→ INSTRUCTIONS TO FOLLOW: Copy nothing but the lines from the line with "Where should I" to the end of the records, retyped exactly. Pictures stay out.

→ MATERIAL PROVIDED:
------------------------------
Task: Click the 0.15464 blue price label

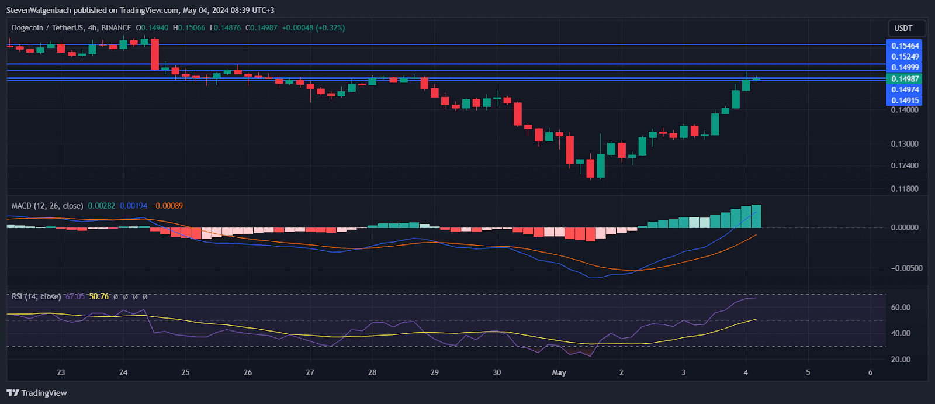Action: click(x=905, y=46)
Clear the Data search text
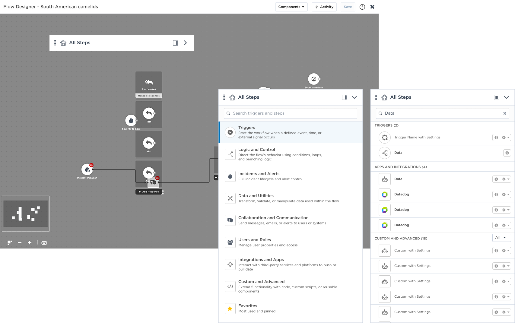 pyautogui.click(x=504, y=113)
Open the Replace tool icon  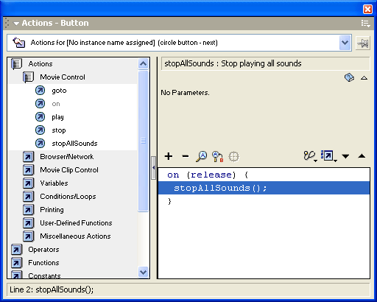coord(218,157)
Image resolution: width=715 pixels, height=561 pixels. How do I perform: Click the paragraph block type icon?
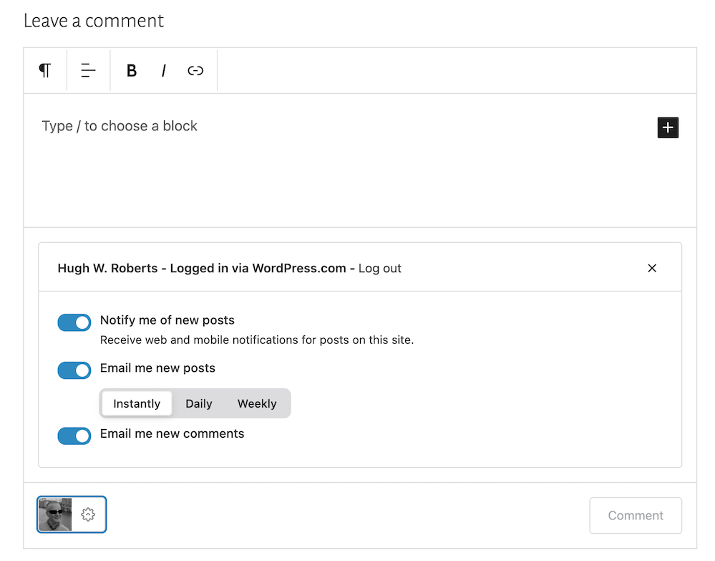pyautogui.click(x=45, y=70)
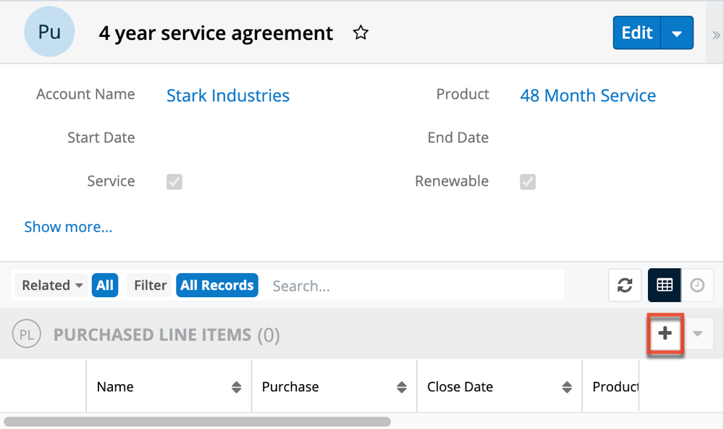Open the activity stream clock view

[x=697, y=286]
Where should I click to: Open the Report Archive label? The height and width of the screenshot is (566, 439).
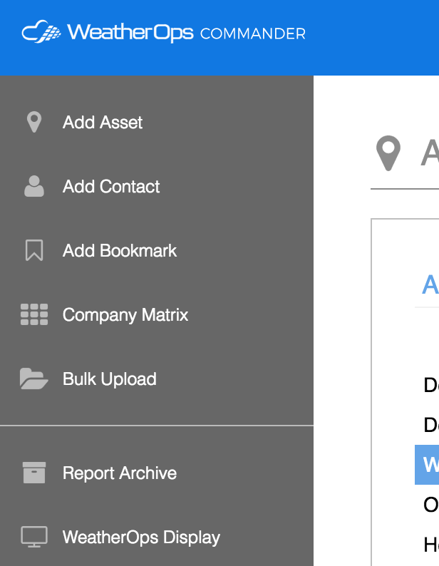pyautogui.click(x=120, y=473)
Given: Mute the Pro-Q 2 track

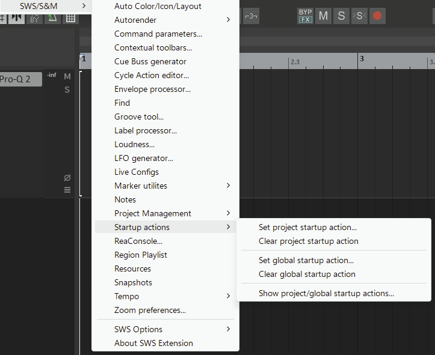Looking at the screenshot, I should (67, 76).
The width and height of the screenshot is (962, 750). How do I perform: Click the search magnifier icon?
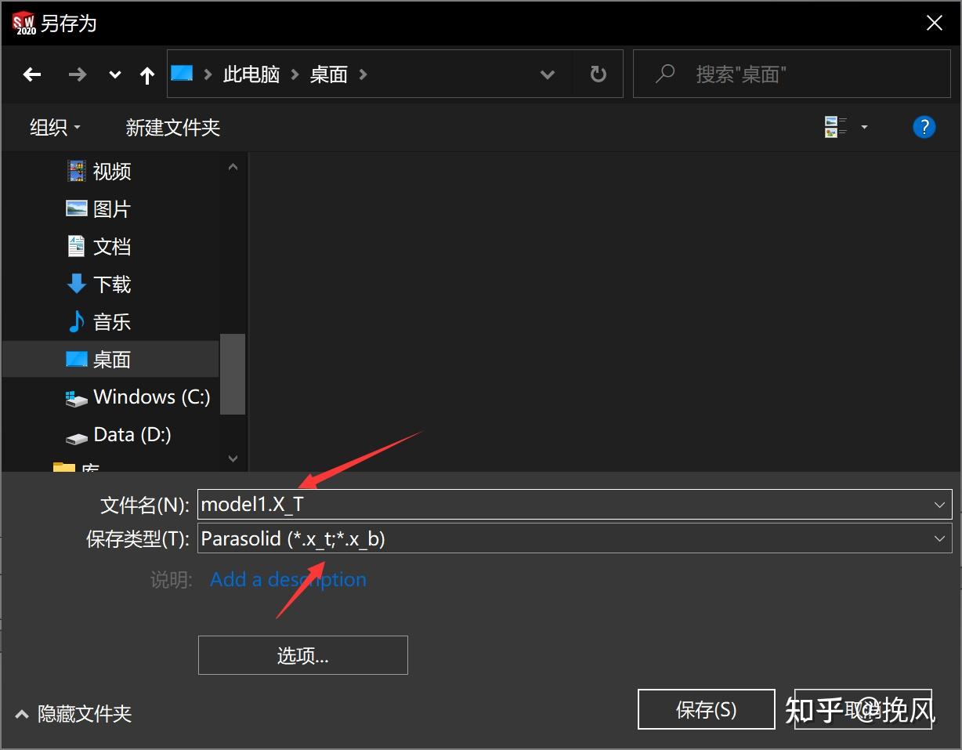[664, 73]
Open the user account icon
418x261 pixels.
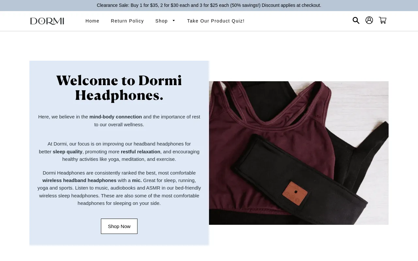[369, 20]
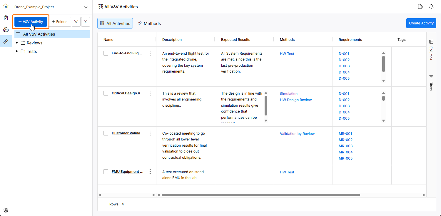Click the table's horizontal scrollbar
The image size is (441, 216).
[260, 195]
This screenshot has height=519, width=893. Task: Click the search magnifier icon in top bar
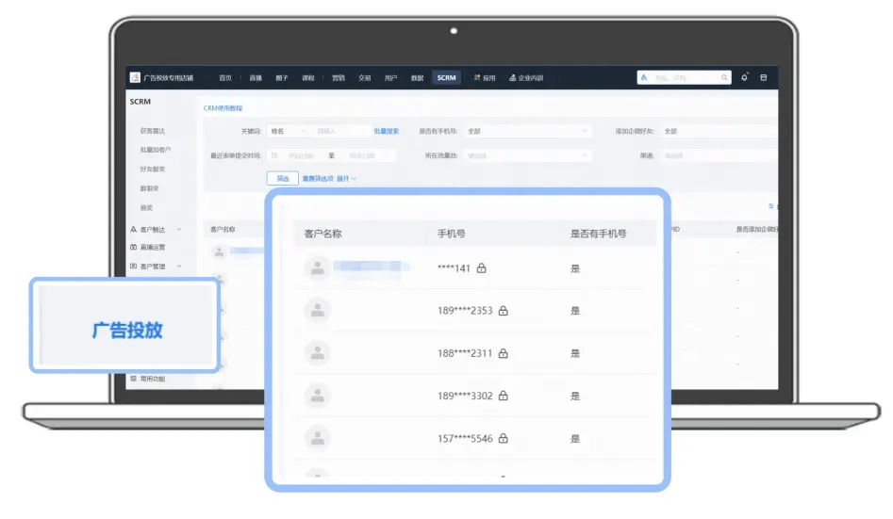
------------------------------
→ SOLVED EXERCISE:
Where should I click to: Open the Report Archive label? The height and width of the screenshot is (566, 439).
pyautogui.click(x=120, y=473)
Given: Mute the Pro-Q 2 track

Looking at the screenshot, I should (67, 76).
The width and height of the screenshot is (962, 750). How do I perform: Click the search magnifier icon?
[664, 73]
Open the user account icon
418x261 pixels.
[369, 20]
Click the table's horizontal scrollbar
The image size is (441, 216).
[260, 195]
This screenshot has height=519, width=893. Task: Click the search magnifier icon in top bar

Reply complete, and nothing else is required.